**GIVEN TEXT**
I've exchanged some email and had a couple of very nice conversations with Jessi, and although I am not mentioned in the article, (making me what we in the media used to call a "background interview!"), I can see the thread of some of our conversations in it.
One thing in particular we discussed was "rules" or guidelines for crowdsourcing. It's pretty clear that inviting the public at large to contribute ideas could potentially result in the proverbial "drinking from a firehose" situation. The best case would be you'd spend a hugr amount of teim, energy, and money sifting through the chaos. The worst case would be that you'd just get lost and net out with nothing.
In Jessi's article, the four guidelines are:
1. Be Focused -- "Vaguely defined problems get vague answers."
2. Get Your Filters Right -- "Companies need effective filters to pick the gems."
3. Tap The Right Crowds -- "Smart companies want to assemble the corwds with the most sophisticated knowledge about their business problems to maximize the impact of the small percentage of idea generators within the crowd." This speaks to a corollary of the familiar 80/20 rule -- except in the case of social networks, it's more like the 90/10 rule. About 10% of the participants create and/or build content, while about 90% passively observe.
4. Build Community Into Social Networks -- "CAsh is key to getting people to participate, but successful crowdsourcing taps into a well of passion about a product that stretches beyond monetary compensation."
My rules were similar. The first two are nearly identical:
1. Focus -- Understand how you want to use these ideas; what's your business objective? how does crowdsourcing fit? Otherwise you are just looking for a needle in a haystack.

**INFORMATION PROVIDED**
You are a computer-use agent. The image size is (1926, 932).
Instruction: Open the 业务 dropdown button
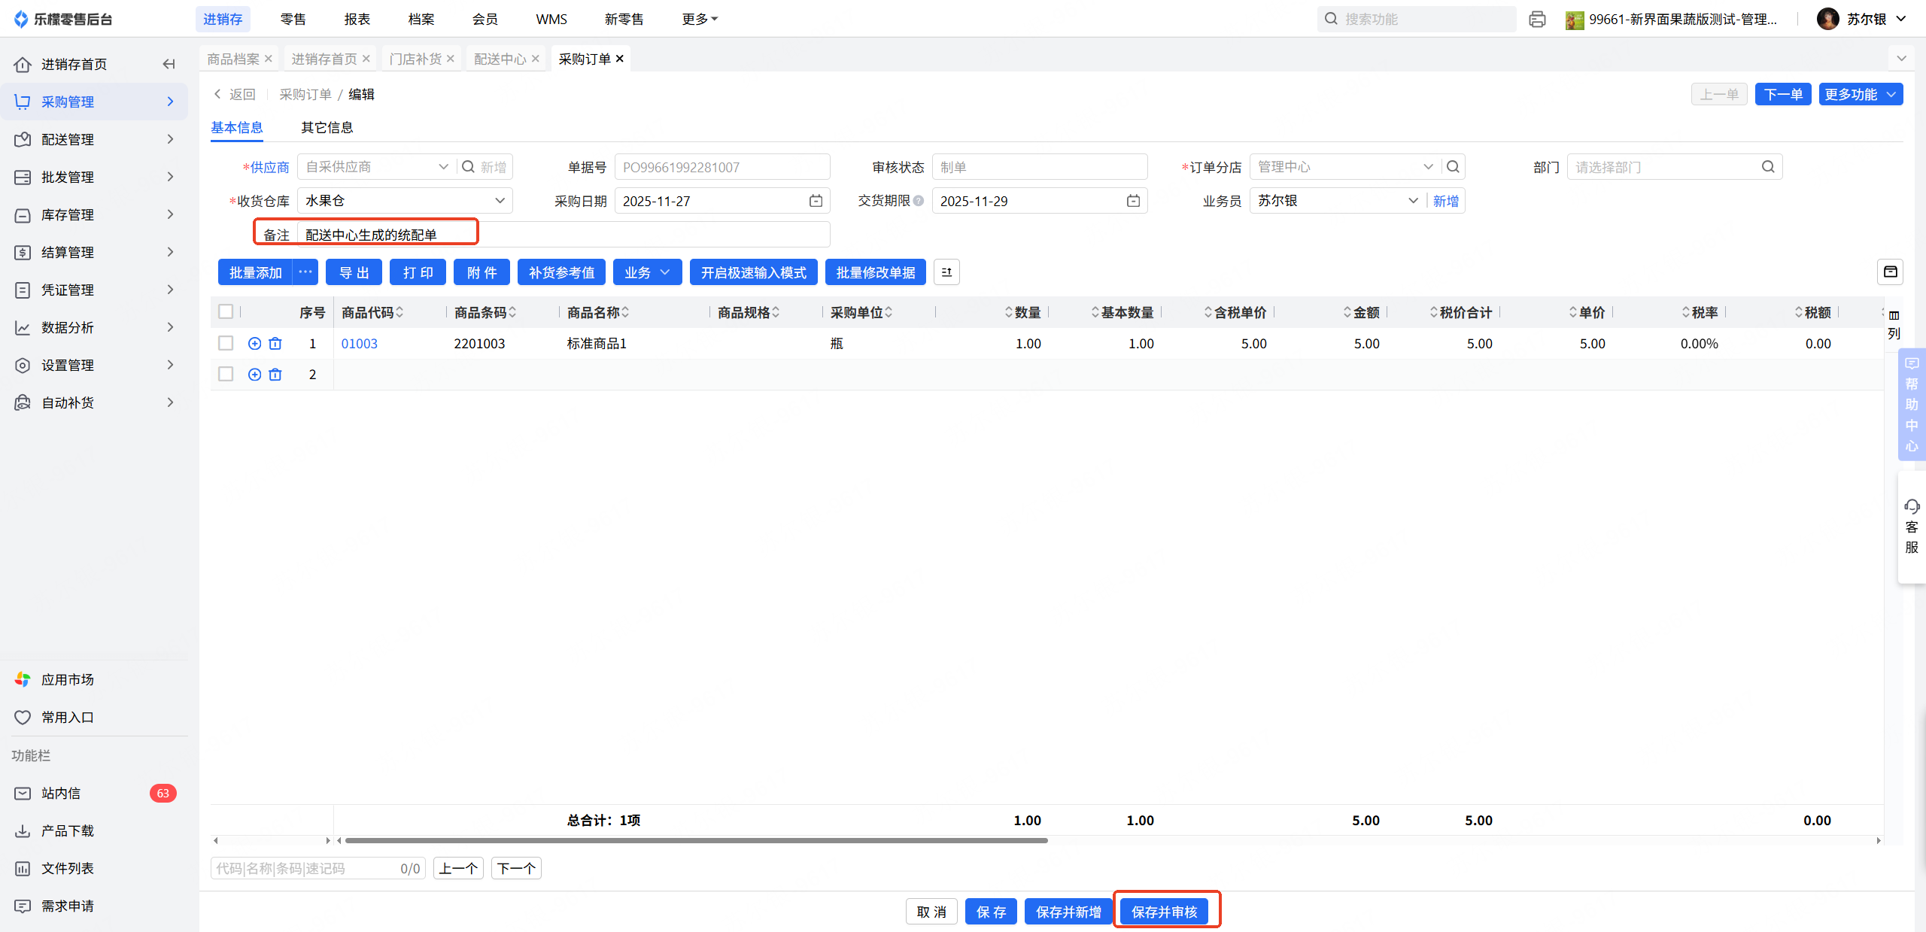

**EXERCISE BRIEF**
Rewrite the crowdsourcing post from "4. Build Community" up to and including "in a haystack.", changing "haystack" to "pile of hay".

**TASK ANSWER**
4. Build Community Into Social Networks -- "CAsh is key to getting people to participate, but successful crowdsourcing taps into a well of passion about a product that stretches beyond monetary compensation."
My rules were similar. The first two are nearly identical:
1. Focus -- Understand how you want to use these ideas; what's your business objective? how does crowdsourcing fit? Otherwise you are just looking for a needle in a pile of hay.